“The I Ching (Classic of Changes or Book of Changes), also known as the Yi Jing, Yijing, or I Ging, is one of the Five Classics, the fundamental books of Confucianism. It is over 3000 years old (the symbols used in divination are over 5000 years old), making it both one of the oldest surviving books in the world, and one of the oldest forms of divination. It is by far the most popular spiritual resource and oracle in Asia, and has a growing following in Europe and the Americas based on its uncanny ability to provide detailed insights to those who study it carefully.” http://www.facade.com/iching/
“The I Ching or Book of Changes is an ancient Chinese text used as an oracle to find out the answers to troubling questions such as “what does the future hold for me?” The book consists of 64 hexagrams, which is the number of possible combinations of pairs of three broken or unbroken lines (trigrams).* The lines represent the two primal cosmic principles in the universe, yin (the broken lines) and yang (the unbroken lines). The trigrams represent heaven, earth, thunder, water, mountain, wind, fire, and lake.

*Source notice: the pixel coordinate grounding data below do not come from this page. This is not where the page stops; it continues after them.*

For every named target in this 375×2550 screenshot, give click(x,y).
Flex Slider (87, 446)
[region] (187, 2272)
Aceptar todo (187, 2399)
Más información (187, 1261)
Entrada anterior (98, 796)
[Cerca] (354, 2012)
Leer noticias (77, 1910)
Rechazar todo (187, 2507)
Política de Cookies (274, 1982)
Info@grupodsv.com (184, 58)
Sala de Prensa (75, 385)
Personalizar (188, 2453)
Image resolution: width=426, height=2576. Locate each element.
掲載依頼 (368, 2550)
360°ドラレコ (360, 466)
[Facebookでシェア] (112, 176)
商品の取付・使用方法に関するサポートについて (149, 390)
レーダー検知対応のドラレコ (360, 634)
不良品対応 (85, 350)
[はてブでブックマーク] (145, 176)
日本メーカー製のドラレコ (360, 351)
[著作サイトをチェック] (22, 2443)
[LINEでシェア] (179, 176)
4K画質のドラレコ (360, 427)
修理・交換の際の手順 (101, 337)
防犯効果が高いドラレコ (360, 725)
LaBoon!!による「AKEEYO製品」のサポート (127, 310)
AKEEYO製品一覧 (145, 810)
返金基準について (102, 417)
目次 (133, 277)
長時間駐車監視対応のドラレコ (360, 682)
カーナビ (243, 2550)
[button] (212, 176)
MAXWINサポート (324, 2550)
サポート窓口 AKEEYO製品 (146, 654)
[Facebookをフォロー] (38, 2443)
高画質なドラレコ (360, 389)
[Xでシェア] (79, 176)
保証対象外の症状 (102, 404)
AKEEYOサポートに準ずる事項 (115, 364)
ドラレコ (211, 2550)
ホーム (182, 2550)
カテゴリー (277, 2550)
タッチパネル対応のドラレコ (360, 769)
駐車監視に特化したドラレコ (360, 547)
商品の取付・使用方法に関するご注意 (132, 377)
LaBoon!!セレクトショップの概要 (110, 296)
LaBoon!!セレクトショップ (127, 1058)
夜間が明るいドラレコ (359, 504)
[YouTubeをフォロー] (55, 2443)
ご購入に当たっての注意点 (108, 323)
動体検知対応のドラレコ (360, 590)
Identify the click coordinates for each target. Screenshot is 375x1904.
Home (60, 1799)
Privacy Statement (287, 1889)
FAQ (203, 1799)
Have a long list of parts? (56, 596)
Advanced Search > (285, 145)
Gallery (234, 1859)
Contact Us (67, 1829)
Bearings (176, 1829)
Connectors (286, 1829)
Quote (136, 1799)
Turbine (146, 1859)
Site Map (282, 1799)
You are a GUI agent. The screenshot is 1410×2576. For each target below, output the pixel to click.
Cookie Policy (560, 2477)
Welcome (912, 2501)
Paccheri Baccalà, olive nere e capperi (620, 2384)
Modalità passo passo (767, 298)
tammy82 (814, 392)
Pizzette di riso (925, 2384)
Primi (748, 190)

The meanings of the hexagrams were divined many years ago by Chinese philosopher-priests in tune with the tao (Chinese for path or way). They consist of such bits of fortune cookie wisdom as: “If you are sincere, you have light and success. Perseverance brings good fortune” Or, “the superior man discriminates between high and low.”
One may consult the I Ching by flipping numbered coins and adding up the numbers to determine the hexagram. Another method involves dividing up bundles of yarrow stalks.
Carl Jung saw the I Ching as exemplifying what he called synchronicity. Others might see it as exemplifying our ability to create significance from ambiguous data with vague and ambiguous language”. http://skepdic.com/iching.html
Much as the art world marketers seek to create significance with vague and ambiguous language about visual data. AKA cloud gazing in one form or another.